Under an agreement signed in Caracas late Tuesday, ONGC Videsh Ltd (OVL) will form a 40:60 joint venture with Petroleos De Venezuela to jointly develop the San Cristobal field at Junin in the country’s Orinoco region.
The region holds among the largest known reserves of heavy oil in the world over an area of 54,000 sq km, and the venture will develop the field from its current daily output of 20,000 barrels to 40,000 barrels, officials here said.
The pact was signed in the presence of India’s Petroleum Minister Murli Deora and his Venezuelan counterpart Rafael Ramirez Carreno, with both describing the event as a historic milestone in bilateral cooperation in hydrocarbons sector.
“This is the beginning of relations between our two countries and this will keep getting stronger,” said the Venezuelan minister, who is also the president of Petroleos De Venezuela.
“We are two economies which complement each other almost perfectly from energy point of view,” he said, adding: “India is one of the world’s fastest growing and developing economies with an impressive capacity for refining crude.”
The Indian petroleum minister, who earlier held an hour-long bilateral meeting with his Venezuelan counterpart, hoped the joint venture would pave the way for more such mutually beneficial projects between the two countries.
The pact marks the culmination an agreement for cooperation in the hydrocarbons sector that was signed between the two countries in March 2005, when Venezuelan President Hugo Chavez visited New Delhi.

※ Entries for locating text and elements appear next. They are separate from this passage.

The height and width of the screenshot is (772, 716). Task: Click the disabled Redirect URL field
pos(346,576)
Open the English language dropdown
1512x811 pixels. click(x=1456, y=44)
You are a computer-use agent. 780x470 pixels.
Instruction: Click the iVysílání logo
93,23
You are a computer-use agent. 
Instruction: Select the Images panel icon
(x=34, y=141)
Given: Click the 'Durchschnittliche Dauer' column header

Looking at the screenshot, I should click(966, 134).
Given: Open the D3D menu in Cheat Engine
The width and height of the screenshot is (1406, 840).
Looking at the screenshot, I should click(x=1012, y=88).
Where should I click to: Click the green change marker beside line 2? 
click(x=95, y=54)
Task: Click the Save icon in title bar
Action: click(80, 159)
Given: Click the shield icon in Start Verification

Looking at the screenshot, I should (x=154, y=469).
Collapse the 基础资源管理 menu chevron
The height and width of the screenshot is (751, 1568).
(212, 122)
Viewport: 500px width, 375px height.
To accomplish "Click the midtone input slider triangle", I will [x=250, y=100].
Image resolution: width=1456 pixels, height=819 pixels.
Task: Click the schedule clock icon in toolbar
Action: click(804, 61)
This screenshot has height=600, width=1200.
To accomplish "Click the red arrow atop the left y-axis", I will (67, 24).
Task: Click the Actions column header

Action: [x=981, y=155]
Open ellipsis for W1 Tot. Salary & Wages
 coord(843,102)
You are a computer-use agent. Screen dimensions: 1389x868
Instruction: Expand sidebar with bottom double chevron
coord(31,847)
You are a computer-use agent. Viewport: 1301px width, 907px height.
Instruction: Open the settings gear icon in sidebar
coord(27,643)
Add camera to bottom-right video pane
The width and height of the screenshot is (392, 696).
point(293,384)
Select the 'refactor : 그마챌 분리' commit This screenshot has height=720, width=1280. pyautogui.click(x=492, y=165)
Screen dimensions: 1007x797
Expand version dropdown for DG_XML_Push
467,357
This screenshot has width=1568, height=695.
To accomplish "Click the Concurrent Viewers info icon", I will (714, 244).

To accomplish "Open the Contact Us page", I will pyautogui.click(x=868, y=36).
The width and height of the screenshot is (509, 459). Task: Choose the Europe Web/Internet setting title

The two companies said the joint venture will also prospect for more discoveries in the unexplored area of the project and employ enhanced recovery techniques to improve the production of hydrocarbons.
According to the Organisation of Petroleum Exporting Countries (OPEC), Venezuela is one of the largest oil producing countries in the world with about 87 billion barrels of proven conventional oil reserves.
The country also has large non-conventional oil deposits, most of which is the Orinoco oil belt, officials here said.